§ **Collected data entries**

+--

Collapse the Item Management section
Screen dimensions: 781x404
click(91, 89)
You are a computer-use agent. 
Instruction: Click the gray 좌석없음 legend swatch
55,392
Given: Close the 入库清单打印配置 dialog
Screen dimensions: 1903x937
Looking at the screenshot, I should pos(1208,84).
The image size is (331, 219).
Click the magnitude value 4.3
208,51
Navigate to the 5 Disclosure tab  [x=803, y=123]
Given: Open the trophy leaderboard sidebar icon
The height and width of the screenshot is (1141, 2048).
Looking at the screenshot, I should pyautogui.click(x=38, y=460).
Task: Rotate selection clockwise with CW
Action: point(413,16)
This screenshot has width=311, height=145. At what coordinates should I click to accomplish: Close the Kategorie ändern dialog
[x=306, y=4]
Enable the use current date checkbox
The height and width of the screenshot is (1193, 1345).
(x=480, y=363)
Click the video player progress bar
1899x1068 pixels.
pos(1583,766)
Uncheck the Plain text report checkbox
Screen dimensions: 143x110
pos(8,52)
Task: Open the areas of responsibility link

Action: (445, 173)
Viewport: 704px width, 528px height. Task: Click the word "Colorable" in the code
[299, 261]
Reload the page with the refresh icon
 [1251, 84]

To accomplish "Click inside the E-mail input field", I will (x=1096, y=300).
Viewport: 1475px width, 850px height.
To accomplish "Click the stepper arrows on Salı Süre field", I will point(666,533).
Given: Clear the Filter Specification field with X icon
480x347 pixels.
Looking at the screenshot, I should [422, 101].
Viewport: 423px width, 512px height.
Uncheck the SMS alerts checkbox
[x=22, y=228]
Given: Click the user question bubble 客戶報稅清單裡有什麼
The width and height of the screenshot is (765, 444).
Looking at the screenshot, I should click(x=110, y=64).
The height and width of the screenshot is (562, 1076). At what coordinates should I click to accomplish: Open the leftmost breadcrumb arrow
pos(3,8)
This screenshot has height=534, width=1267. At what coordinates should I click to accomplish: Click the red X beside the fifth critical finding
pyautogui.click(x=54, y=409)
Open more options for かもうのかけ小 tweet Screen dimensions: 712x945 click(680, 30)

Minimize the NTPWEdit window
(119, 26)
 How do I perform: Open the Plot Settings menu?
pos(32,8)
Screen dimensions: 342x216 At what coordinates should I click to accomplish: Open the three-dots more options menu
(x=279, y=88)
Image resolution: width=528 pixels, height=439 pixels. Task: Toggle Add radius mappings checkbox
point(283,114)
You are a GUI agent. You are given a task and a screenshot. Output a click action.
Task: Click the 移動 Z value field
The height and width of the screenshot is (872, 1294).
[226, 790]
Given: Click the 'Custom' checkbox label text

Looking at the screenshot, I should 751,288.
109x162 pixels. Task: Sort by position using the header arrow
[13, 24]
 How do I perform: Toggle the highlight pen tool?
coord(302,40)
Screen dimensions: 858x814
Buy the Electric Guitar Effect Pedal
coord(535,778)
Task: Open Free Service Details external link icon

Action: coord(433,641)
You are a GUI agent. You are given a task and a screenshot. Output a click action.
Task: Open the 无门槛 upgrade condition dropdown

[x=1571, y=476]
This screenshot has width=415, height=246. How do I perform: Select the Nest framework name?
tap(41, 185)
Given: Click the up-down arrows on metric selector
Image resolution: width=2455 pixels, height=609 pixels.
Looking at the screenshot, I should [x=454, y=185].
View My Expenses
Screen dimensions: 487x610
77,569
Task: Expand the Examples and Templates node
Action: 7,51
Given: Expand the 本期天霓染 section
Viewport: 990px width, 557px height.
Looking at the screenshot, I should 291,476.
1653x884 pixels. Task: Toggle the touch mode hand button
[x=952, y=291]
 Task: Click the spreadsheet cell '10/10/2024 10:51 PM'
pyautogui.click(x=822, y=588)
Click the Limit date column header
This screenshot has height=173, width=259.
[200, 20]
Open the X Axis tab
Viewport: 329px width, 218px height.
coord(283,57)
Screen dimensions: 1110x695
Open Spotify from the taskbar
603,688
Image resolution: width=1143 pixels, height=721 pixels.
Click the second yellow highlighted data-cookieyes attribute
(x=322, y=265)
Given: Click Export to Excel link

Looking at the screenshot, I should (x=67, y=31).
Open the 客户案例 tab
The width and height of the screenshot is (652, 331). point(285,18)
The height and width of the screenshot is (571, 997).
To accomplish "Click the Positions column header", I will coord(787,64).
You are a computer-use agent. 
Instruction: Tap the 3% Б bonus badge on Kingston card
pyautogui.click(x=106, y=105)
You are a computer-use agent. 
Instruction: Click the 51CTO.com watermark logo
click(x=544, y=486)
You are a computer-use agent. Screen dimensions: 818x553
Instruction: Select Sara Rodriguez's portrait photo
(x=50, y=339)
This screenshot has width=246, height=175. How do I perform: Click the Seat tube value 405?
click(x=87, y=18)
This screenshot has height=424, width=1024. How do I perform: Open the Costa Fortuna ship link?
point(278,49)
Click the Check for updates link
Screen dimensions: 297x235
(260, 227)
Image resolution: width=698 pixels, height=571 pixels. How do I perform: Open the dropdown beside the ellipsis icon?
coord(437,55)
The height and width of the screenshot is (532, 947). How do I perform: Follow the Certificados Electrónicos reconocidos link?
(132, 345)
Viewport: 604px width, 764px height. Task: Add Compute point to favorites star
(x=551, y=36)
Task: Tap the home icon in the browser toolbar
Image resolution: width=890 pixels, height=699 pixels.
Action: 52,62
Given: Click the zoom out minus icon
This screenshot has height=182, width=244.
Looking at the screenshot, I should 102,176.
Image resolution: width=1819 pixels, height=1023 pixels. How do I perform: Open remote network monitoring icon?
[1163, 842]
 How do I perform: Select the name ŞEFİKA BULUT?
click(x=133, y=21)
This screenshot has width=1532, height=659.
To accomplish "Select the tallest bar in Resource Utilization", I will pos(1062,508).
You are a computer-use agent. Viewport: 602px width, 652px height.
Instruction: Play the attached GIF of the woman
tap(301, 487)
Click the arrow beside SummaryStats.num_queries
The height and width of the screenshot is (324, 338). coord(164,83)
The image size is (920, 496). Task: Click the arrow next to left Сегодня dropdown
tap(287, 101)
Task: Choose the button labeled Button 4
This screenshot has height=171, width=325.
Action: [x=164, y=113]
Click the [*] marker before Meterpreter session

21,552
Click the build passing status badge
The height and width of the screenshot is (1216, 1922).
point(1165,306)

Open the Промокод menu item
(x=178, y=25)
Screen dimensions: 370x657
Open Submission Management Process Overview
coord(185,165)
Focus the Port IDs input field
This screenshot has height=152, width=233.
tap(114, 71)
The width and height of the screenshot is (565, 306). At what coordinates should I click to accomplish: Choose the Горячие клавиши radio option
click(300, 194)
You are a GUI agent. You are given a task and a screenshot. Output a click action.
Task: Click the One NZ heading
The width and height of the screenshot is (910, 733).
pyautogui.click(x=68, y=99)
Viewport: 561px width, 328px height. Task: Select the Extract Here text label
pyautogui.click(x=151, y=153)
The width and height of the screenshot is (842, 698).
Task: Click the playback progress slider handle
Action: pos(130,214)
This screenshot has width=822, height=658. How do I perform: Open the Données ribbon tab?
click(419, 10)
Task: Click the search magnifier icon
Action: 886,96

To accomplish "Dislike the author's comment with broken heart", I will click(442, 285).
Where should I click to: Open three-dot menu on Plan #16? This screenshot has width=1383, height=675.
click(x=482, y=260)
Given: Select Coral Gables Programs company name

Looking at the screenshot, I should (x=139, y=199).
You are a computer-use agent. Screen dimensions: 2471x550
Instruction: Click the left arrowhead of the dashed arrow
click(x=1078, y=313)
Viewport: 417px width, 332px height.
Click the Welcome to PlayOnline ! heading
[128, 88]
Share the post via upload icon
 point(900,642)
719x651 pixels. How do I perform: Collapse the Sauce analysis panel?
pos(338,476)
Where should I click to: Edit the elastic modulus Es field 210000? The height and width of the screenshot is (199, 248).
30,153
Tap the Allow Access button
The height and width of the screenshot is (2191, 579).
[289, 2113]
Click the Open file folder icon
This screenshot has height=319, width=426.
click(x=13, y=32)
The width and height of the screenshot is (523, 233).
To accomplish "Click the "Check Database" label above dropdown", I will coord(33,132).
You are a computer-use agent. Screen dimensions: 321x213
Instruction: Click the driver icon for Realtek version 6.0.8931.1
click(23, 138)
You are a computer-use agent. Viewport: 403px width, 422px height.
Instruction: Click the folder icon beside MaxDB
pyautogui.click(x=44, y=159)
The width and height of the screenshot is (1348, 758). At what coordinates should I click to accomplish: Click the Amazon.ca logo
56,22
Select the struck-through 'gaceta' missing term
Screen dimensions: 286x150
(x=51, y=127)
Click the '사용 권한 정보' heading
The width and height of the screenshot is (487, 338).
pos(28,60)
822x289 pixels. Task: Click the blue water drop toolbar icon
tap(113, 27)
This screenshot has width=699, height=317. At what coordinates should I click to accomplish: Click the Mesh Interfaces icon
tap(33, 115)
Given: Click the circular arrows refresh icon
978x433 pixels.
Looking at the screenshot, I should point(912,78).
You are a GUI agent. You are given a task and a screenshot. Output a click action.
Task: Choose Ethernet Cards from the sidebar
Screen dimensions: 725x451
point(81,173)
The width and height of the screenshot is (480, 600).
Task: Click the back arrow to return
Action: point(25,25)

+--

§ **WRITTEN PROBLEM**
State how many lines in the material above contain the word "header". Give only the number.

§ **WRITTEN SOLUTION**
3